__Given exercise__
Reproduce the lines below unchanged, starting at the line containing "Task: Filter orders by Enquired" and ending after the line containing "point(345,57)".

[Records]
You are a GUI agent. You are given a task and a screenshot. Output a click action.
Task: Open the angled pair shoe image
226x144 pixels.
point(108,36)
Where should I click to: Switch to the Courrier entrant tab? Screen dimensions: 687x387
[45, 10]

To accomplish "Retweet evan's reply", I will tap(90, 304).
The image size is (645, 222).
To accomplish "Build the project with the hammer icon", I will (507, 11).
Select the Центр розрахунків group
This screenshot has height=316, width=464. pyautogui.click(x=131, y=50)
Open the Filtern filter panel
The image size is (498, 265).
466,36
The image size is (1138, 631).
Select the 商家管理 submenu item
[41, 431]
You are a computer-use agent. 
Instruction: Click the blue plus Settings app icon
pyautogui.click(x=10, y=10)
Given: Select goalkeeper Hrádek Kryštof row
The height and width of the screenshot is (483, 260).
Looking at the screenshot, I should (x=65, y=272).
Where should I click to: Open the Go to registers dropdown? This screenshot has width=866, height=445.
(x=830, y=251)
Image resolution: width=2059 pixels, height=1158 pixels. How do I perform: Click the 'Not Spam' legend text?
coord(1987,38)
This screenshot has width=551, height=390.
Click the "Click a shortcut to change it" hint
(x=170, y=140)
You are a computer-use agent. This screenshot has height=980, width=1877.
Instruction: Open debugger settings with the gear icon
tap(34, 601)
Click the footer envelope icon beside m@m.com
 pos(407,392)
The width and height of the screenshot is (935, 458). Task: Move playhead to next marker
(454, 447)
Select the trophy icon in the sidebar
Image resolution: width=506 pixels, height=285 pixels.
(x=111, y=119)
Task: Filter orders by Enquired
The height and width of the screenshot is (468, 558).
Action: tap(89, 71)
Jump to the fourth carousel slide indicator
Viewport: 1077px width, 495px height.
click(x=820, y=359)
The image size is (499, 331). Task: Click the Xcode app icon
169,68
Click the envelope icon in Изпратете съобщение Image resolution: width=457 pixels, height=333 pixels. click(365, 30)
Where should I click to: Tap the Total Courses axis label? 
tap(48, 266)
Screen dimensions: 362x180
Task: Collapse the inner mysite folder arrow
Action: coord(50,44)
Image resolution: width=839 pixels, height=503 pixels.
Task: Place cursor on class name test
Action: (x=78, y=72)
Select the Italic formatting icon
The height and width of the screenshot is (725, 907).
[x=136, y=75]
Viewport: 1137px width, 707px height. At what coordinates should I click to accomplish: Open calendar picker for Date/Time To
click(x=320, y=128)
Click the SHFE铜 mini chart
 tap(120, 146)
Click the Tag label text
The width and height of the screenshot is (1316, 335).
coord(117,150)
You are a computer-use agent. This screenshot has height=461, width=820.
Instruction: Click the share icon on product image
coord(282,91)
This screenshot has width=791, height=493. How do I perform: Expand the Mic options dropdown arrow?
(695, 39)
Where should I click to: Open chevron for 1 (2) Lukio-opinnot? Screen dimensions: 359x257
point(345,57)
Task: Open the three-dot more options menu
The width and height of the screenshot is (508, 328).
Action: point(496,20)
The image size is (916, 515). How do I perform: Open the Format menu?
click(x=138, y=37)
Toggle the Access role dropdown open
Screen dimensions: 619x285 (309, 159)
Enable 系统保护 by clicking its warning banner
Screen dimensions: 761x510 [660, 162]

__Reply to the exercise__
Task: Filter orders by Enquired
The height and width of the screenshot is (468, 558).
Action: tap(89, 71)
Jump to the fourth carousel slide indicator
Viewport: 1077px width, 495px height.
click(x=820, y=359)
The image size is (499, 331). Task: Click the Xcode app icon
169,68
Click the envelope icon in Изпратете съобщение Image resolution: width=457 pixels, height=333 pixels. click(365, 30)
Where should I click to: Tap the Total Courses axis label? 
tap(48, 266)
Screen dimensions: 362x180
Task: Collapse the inner mysite folder arrow
Action: coord(50,44)
Image resolution: width=839 pixels, height=503 pixels.
Task: Place cursor on class name test
Action: (x=78, y=72)
Select the Italic formatting icon
The height and width of the screenshot is (725, 907).
[x=136, y=75]
Viewport: 1137px width, 707px height. At what coordinates should I click to accomplish: Open calendar picker for Date/Time To
click(x=320, y=128)
Click the SHFE铜 mini chart
 tap(120, 146)
Click the Tag label text
The width and height of the screenshot is (1316, 335).
coord(117,150)
You are a computer-use agent. This screenshot has height=461, width=820.
Instruction: Click the share icon on product image
coord(282,91)
This screenshot has width=791, height=493. How do I perform: Expand the Mic options dropdown arrow?
(695, 39)
Where should I click to: Open chevron for 1 (2) Lukio-opinnot? Screen dimensions: 359x257
point(345,57)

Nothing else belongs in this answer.